Both the problem of class imbalance in datasets and parameter selection of Support Vector Machine (SVM) are crucial to predict software defects. However, there is no one working to solve these problems synchronously at present. To tackle this problem, a hybrid multi-objective cuckoo search under-sampled software defect prediction model based on SVM (HMOCS-US-SVM) is proposed to solve synchronously above two problems. Firstly, a hybrid multi-objective cuckoo search with dynamical local search (HMOCS) is utilized to select synchronously the non-defective sampling and optimize the parameters of SVM. Then, three under-sampled methods for decision region range are proposed to select the non-defective modules. In the simulation, the three indicators, including the false positive rate (pf), the probability of detection (pd), and G-mean, are employed to measure the performance of the proposed algorithm. In addition, eight datasets from Promise database are selected to verify the proposed software defect predication model. Comparing with the result of eight prediction models, the proposed method comes into effect on solving software defect prediction problem.

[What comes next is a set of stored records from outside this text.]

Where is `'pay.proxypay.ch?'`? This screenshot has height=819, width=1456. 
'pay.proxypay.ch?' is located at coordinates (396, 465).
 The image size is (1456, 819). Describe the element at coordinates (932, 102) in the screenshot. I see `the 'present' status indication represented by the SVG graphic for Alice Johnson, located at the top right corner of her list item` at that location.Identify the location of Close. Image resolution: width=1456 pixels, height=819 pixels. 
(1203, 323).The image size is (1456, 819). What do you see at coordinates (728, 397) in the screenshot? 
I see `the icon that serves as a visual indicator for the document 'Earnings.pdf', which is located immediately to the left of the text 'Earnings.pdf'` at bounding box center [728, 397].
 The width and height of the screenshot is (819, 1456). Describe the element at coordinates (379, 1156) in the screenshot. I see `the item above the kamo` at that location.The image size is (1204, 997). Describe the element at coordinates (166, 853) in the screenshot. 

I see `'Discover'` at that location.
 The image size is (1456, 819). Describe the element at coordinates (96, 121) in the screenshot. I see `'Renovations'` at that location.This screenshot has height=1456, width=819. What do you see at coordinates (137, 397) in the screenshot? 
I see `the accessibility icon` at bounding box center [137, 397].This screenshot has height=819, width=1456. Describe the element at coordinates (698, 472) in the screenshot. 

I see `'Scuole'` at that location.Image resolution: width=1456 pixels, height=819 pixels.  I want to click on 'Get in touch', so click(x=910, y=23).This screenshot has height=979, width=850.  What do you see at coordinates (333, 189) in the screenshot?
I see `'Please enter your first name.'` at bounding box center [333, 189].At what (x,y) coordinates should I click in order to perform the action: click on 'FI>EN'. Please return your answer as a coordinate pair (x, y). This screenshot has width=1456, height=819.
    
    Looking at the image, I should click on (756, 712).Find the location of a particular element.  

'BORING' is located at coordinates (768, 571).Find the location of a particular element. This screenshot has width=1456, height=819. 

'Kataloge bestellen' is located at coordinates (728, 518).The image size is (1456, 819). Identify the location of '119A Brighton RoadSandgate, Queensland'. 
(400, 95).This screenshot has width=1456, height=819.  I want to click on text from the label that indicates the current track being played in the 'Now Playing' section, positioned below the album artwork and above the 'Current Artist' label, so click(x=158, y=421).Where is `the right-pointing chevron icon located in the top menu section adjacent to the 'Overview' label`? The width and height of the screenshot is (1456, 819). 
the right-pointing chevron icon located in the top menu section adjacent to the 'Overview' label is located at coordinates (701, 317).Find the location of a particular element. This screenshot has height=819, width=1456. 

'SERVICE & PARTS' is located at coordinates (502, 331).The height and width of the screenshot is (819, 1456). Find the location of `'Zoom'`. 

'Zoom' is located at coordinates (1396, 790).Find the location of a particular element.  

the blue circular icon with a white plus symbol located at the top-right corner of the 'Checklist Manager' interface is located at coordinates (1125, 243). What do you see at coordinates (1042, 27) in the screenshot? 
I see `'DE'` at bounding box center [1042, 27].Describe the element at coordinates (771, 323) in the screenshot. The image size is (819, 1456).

机译:数据集中的类不平衡问题和支持向量机(SVM)的参数选择对于预测软件缺陷都至关重要。但是,目前没有人致力于同步解决这些问题。针对这一问题,提出了一种基于支持向量机的混合多目标布谷鸟搜索欠采样软件缺陷预测模型(HMOCS-US-SVM),以同时解决上述两个问题。首先,利用混合多目标布谷鸟搜索与动态局部搜索(HMOCS)来同步选择无缺陷采样并优化支持向量机的参数。然后,提出了三种用于决策区域范围的欠采样方法来选择无缺陷的模块。在仿真中,使用了三个指标,包括误报率(pf),检测概率(pd)和G均值,来衡量所提出算法的性能。此外,从Promise数据库中选择了八个数据集以验证所提出的软件缺陷预测模型。与八个预测模型的结果进行比较,提出的方法对解决软件缺陷的预测问题生效。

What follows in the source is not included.